** Fuente **
══════════════════════════════

El 25 de enero de 1858 la Princesa Victoria Adelaida de Gran Bretaña, hija de la reina del mismo nombre, se casó con Federico Guillermo de Prusia. La boda pasaría a la historia como una de las primeras “bodas reales” modernas y sentó muchísimos precedentes en materia de casamientos, pero al mismo tiempo es una muestra cabal de la forma en la que las uniones matrimoniales podían ser usadas como herramientas políticas, en este caso, para unificar y liberalizar a Alemania.
Todo había comenzado años antes, parece ser, y no está del todo claro quien fue el que alentó la unión, aunque resulta evidente que ésta podía beneficiar a muchísimos de los involucrados. Por una parte están quienes creen que Leopoldo I, rey belga y tío de la reina Victoria, estaba interesado en una unión anglo-prusiana que pudiera actuar en defensa de Bélgica si llegaba a producirse una guerra con Francia. Por otro lado, casi con seguridad, se cree que fue el príncipe Alberto, marido de la reina y natural de Sajonia, quien abogó activamente por la unión ya que, aunque no era un revolucionario, creía en la liberalización de los ordenes del momento y veía con buenos ojos una suavización del autoritarismo prusiano en vistas a la unificación de los principados alemanes. El acceso a la familia real de Prusia, los Hohenzollern, sin embargo, no era del todo sencillo. Esta dinastía reinaba desde hacía siglos y, bastante alejados de las ideas de la modernidad, seguían una línea de gobierno bastante conservadora y más afín al absolutismo que las corrientes liberales de la primera mitad del siglo XIX. Así y todo, el príncipe Alberto parece haber realizado un trabajo fino acercándose al rey Federico Guillermo IV y su hermano, Guillermo, con la esperanza de convencerlos de los beneficios que un parlamento del estilo británico podía tener sobre la proyectada Alemania.

══════════════════════════════

** Consigna 1 **
Responde según el texto sobre la boda de 1858:
(a) ¿Con quién se casó la princesa Victoria Adelaida?
(b) ¿Qué rey belga, según algunos, quería una unión anglo-prusiana?
(c) ¿De qué región era natural el príncipe Alberto?
** Consigna 2 **
Prosigue el relato sobre la boda de 1858 a partir de su última oración.

** Datos **
══════════════════════════════

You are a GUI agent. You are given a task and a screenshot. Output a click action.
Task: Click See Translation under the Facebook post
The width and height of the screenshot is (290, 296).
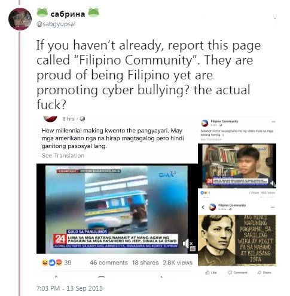(x=63, y=156)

══════════════════════════════

** Respuesta 1 **
(a) Con Federico Guillermo de Prusia.
(b) Leopoldo I.
(c) De Sajonia.

** Respuesta 2 **
La mejor forma de generar un cambio, sin embargo, era a través de una alianza matrimonial, por lo que no llama la atención que se pensara en Federico, hijo del príncipe Guillermo conocido familiarmente como Fritz, para ser el consorte de la primogénita de Alberto y Victoria, Victoria Adelaida. En 1851, Alberto usó la excusa de la Gran Exhibición organizada en Londres para invitar a la familia real prusiana y así lograr que la pequeña Vicky, como la llamaban en la familia, se conociera con su posible futuro pretendiente. Es imposible saber si hubo algún tipo de atracción o encanto, especialmente porque ella tenía 10 años y él 20, pero según las memorias de Federico parece que se los dejó pasar tiempo solos – algo sólo posible por su edad – y él se sorprendió con la capacidad e inteligencia de esta niña para desenvolverse en alemán y guiarlo a través de la Exhibición de su padre.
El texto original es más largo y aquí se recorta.